** Start Supplied records **

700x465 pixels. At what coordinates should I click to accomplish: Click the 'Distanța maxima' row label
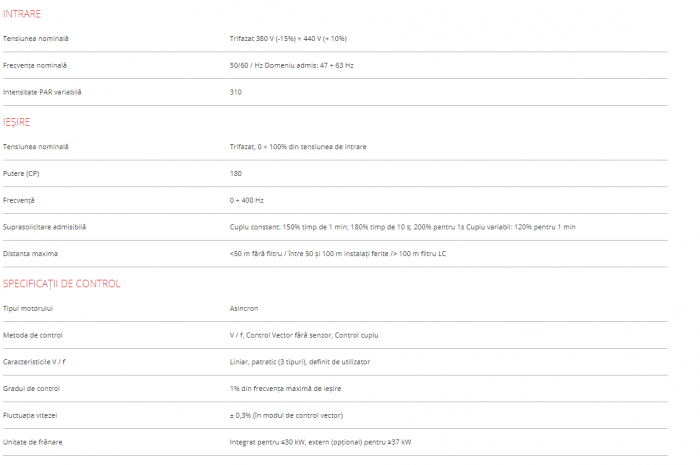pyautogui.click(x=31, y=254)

** End Supplied records **
** Start Supplied records **

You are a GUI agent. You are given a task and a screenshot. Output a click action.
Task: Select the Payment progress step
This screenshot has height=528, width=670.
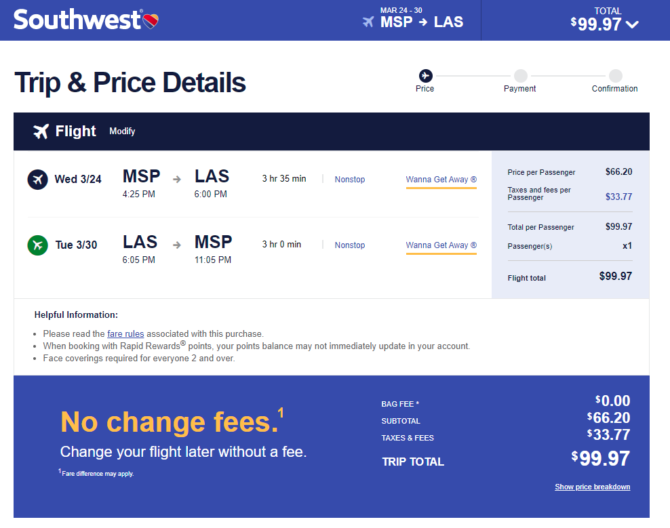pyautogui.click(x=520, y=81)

** End Supplied records **

Work to do: Render the listing from the line with "You are a GUI" up to and including the line with "pyautogui.click(x=520, y=81)" as a numbered list. Skip any blank lines and leave the pictures out.

Response for this exercise:
1. You are a GUI agent. You are given a task and a screenshot. Output a click action.
2. Task: Select the Payment progress step
3. This screenshot has height=528, width=670.
4. pyautogui.click(x=520, y=81)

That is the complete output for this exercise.